• [TASK ITEM]: The required result is the number of lines below that hold the word "Given", stated without anything else.

• [SOURCE RECORDS]:

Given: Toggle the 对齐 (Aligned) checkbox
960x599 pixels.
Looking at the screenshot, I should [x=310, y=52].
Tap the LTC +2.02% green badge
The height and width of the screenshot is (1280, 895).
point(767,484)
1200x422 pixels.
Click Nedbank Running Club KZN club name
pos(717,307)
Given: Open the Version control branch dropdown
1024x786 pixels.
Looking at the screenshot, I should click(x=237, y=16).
---
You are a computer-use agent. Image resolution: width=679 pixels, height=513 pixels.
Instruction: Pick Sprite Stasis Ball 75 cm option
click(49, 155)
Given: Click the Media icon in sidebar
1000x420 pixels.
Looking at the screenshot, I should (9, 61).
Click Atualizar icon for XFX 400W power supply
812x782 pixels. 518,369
...
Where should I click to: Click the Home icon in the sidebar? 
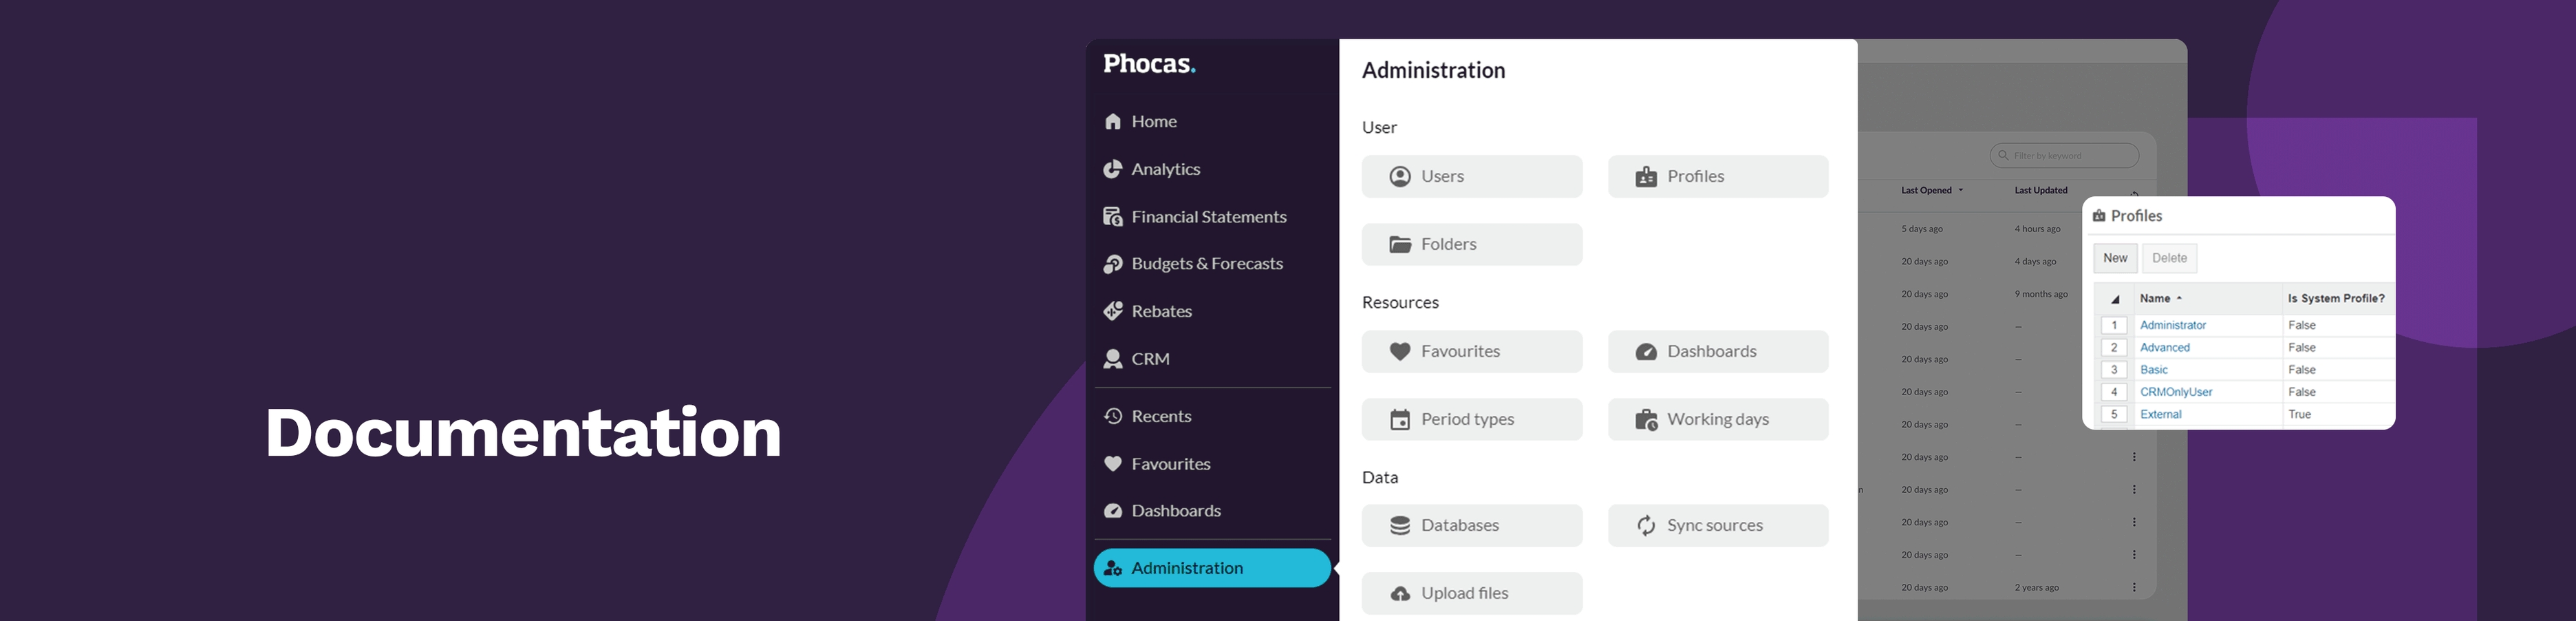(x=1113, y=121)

• [RESULT FOR THIS EXERCISE]: 3